Top of Material provided
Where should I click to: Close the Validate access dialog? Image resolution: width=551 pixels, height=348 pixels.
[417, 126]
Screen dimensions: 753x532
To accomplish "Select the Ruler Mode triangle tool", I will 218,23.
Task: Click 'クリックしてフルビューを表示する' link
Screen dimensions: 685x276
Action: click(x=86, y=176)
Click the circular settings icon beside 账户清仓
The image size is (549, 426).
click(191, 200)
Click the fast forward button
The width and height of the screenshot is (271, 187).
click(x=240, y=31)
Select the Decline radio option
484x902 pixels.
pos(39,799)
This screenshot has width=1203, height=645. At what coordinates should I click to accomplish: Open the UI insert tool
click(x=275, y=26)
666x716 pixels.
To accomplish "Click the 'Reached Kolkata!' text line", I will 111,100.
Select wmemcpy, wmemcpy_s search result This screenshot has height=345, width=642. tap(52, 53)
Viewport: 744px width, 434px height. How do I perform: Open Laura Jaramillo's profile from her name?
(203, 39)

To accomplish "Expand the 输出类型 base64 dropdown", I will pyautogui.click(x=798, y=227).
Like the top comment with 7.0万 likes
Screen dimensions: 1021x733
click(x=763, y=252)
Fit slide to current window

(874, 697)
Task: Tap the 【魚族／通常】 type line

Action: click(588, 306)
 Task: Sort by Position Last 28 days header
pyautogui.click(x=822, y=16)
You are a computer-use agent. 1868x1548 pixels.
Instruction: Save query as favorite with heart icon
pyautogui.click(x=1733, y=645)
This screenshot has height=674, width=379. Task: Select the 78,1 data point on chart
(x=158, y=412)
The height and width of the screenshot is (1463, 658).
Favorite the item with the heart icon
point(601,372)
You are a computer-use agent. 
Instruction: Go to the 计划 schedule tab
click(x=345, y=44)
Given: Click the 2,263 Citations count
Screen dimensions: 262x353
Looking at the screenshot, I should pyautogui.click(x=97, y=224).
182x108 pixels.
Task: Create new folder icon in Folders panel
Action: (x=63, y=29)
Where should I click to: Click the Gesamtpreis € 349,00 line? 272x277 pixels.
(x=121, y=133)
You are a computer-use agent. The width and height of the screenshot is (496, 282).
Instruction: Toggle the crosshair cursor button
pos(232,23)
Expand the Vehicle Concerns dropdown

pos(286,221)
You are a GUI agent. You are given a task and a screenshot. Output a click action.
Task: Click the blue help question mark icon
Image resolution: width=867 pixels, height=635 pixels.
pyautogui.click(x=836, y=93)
Bottom of Material provided
Only the lines from the opening of the material through the line with "Click the circular settings icon beside 账户清仓" should be echoed, exactly as written.

_Output for this task_:
Where should I click to: Close the Validate access dialog? Image resolution: width=551 pixels, height=348 pixels.
[417, 126]
Screen dimensions: 753x532
To accomplish "Select the Ruler Mode triangle tool", I will 218,23.
Task: Click 'クリックしてフルビューを表示する' link
Screen dimensions: 685x276
Action: click(x=86, y=176)
Click the circular settings icon beside 账户清仓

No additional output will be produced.